Vice President of Mobile
Mixed reality is poised to go mainstream: Augmented reality is the killer app for 5G. Statista estimates that the value of the AR market will explode from $5.91 billion in 2018 to $198.17 billion in 2025 and it’s no coincidence that this coincides with the arrival of 5G. The best and earliest places we’ll see AR is in mobile gaming, but that’s just the start. Gartner predicts 100 million consumers will shop in AR in 2020, both online and in-store. For brands and advertisers, this is an unprecedented opportunity to reach consumers in a mobile-native environment, no special equipment required.
Excitement around wearables hits a fever pitch: The talk around wearables has already been dubbed the “Face Race.” We expect the hype cycle is going to jump exponentially when augmented reality glasses with heads-up displays enter the conversation. Many of these programs will fuse audio and visual information with gesture control, and bring the technologies together to get users and designers more excited about the intersections between AR and wearable tech. All of that said, content is still the most important element in these experiences, and that is what brands should always stay focused on.
Trey Green, Digital Strategy
Helina Seyoum, Digital Strategy
The Richards Group
Collaboration fatigue is coming. Here’s what to do about it: As we see the rise of influencer marketing now hit its peak with oversaturation, it can be argued that brand collaborations are headed for the same fate. If 2020 is sure to bring a massive surge of collaborations, should we worry that consumer brands are headed down the same path?
The next iteration of collaborations is co-creation. In a time where consumers can immediately see through inauthenticity, brands have to work harder and smarter to make meaningful and lasting partnerships with those that are moving culture. Other industries have been doing this for years – namely the music industry. Since artists have been able to master the art of sincere co-creation, might music have the blueprint we need to keep collaborations alive?
Multimodal design for frictionless user experience: We want digital experiences to operate as frictionlessly as possible, but our devices still don’t speak the same language. We control our smartspeaker with our voice, our phone with our fingertips, and our tv with a remote and its endless buttons.
The technological challenge to simplify this experience is huge. In the user experience and design world, there’s a name for it: multimodal design. The goal is a world in which all of our devices operate with a universal set of controls and commands that feeds a much larger, integrated technological ecosystem. And the tech company that solves this grand challenge will win the user experience arms race. It’s a matter of placing a laser focus on creating seamless, connected human experiences: ecosystems that don’t think and act like single devices but as one that acts in harmony.
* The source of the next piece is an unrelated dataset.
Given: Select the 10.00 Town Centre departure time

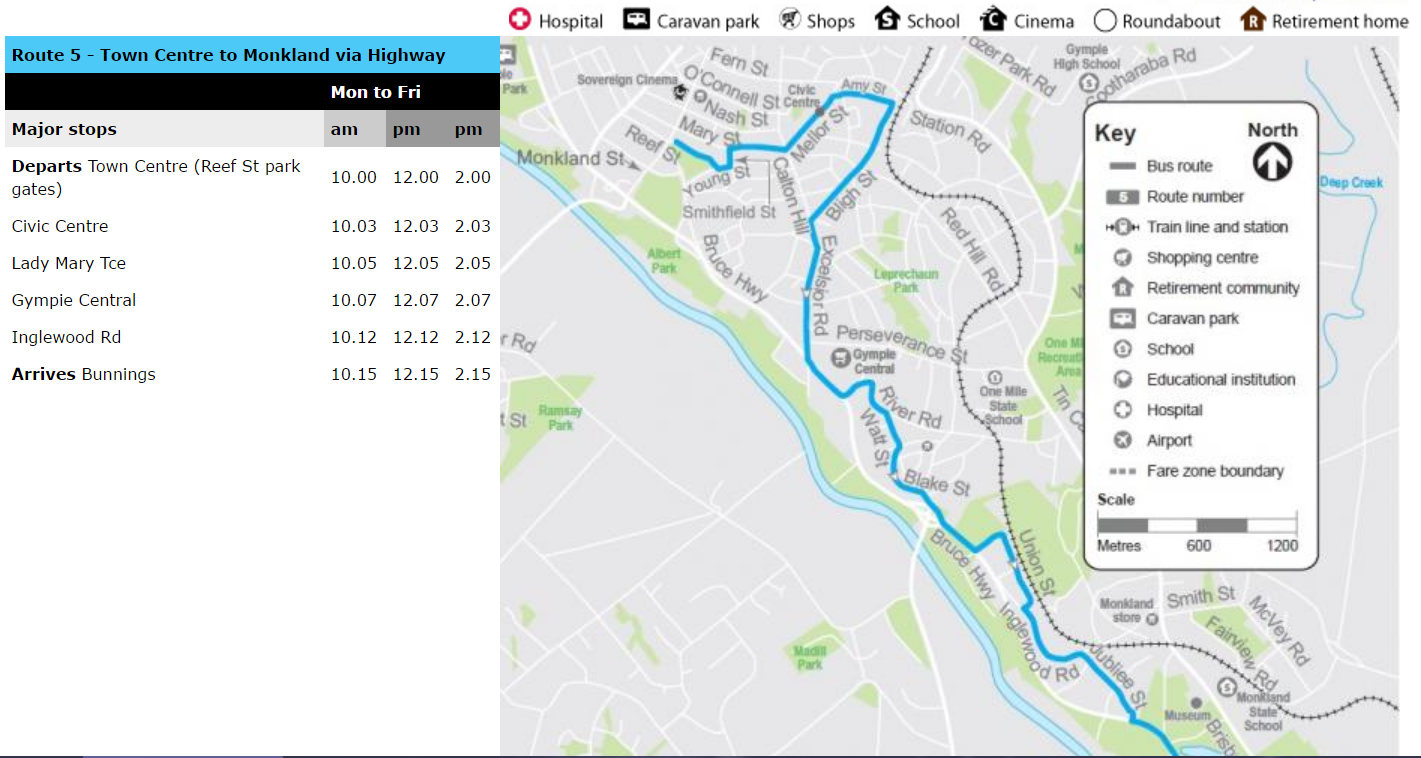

Soft metrics will be eschewed for highly specific, curated measurement data: Coming are the days of social engagements being the sole driver of social analytics. For communications and marketing strategies, defining what success “looks like” is becoming more important than the strategies themselves. Consider that some measurement methods may not even be identified, much less defined, as we approach 2020.
As the push for curating strategic metrics aligns with increasingly distinctive measurement points, each marketing organization will require its own interpretation of the metrics. Proprietary scoring may become the key differentiator from one agency to the next. Additionally, a growing detail will emerge to incorporate dynamic measurement throughout the sales cycle or the customer journey. Meanwhile, ease the transition and close the divide by making metrics a pivotal conversation as early as possible in the onboarding process.
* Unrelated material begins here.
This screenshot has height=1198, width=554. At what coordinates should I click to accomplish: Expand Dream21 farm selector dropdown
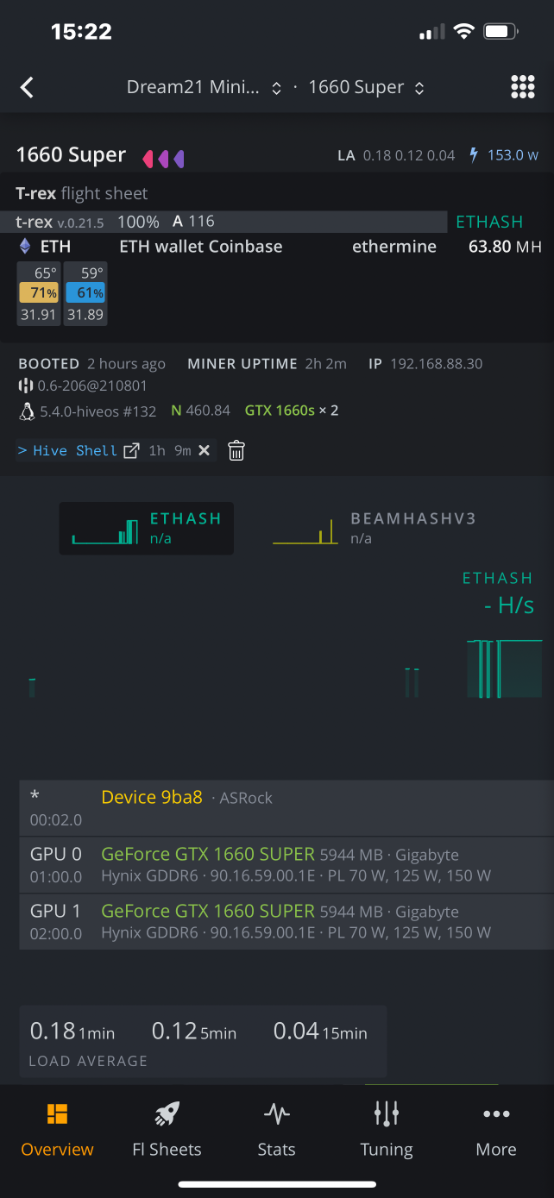pos(204,88)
Social media’s growing role in driving sales: Social media may struggle somewhat in the future, particularly given rising advertising costs. Increased demand with limited supply (in comparison) leads to CPM and cost increases that in some cases won’t be offset by increased effectiveness. This is not to say that brands shouldn’t maintain a strong social media strategy, only that they should follow audience behavior closely and “buy smart.”
One exciting trend we’re seeing are brands utilizing social media for more upper funnel awareness and brand equity, which has driven strong results for many brands. This approach, when combined with additional channels in a comprehensive strategy, can lead to up to a 35% growth in ROI (source: Analytic Partners ROI Genome).